_Exercise aim_: Images do not belong in the copy; retype the rest of the entries below exactly.

-------- Given records --------

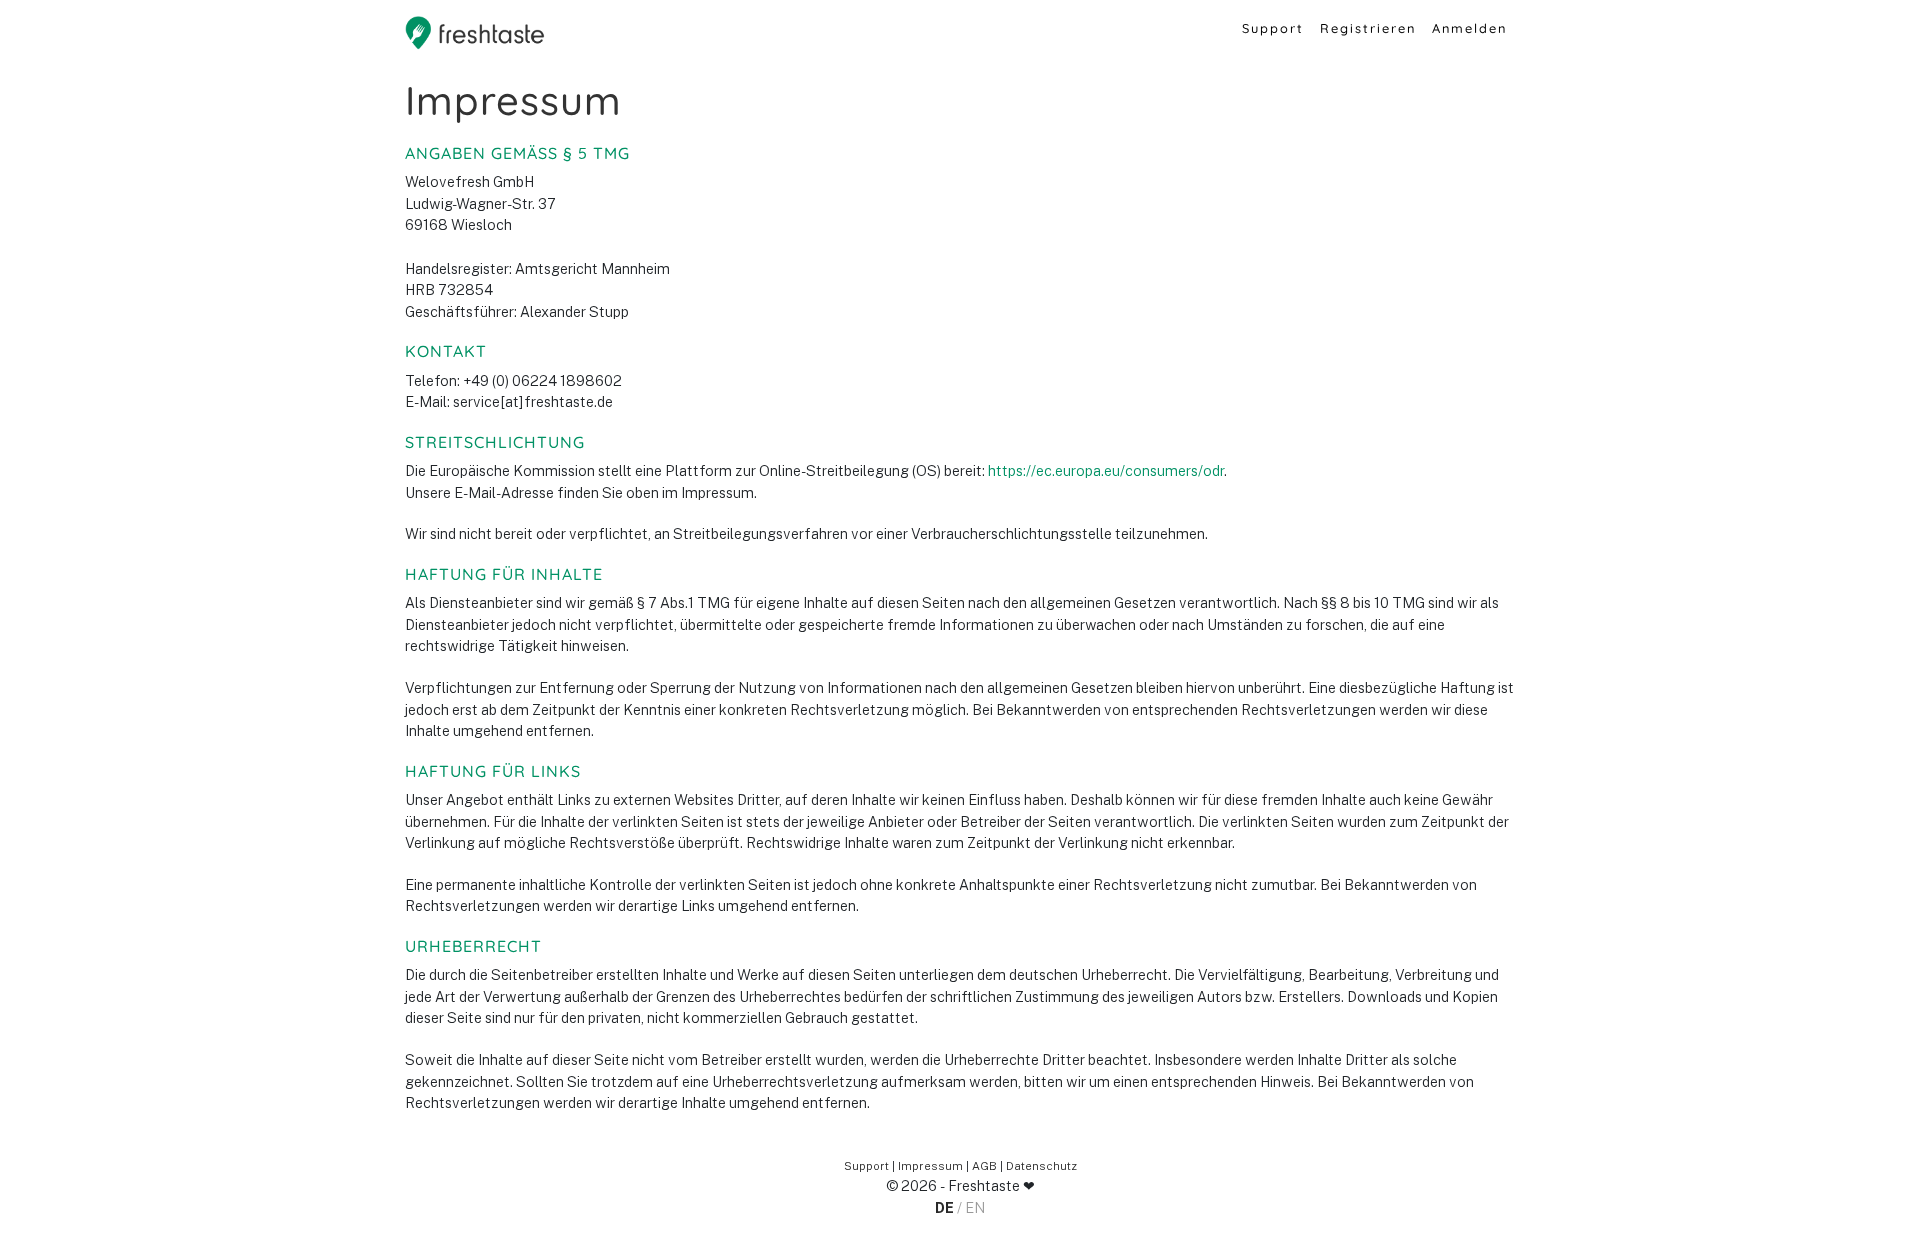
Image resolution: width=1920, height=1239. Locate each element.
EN (975, 1207)
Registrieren (1368, 28)
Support (1273, 28)
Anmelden (1469, 28)
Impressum (930, 1166)
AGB (984, 1166)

--------

_Task output_:
Image resolution: width=1920, height=1239. Locate each element.
EN (975, 1207)
Registrieren (1368, 28)
Support (1273, 28)
Anmelden (1469, 28)
Impressum (930, 1166)
AGB (984, 1166)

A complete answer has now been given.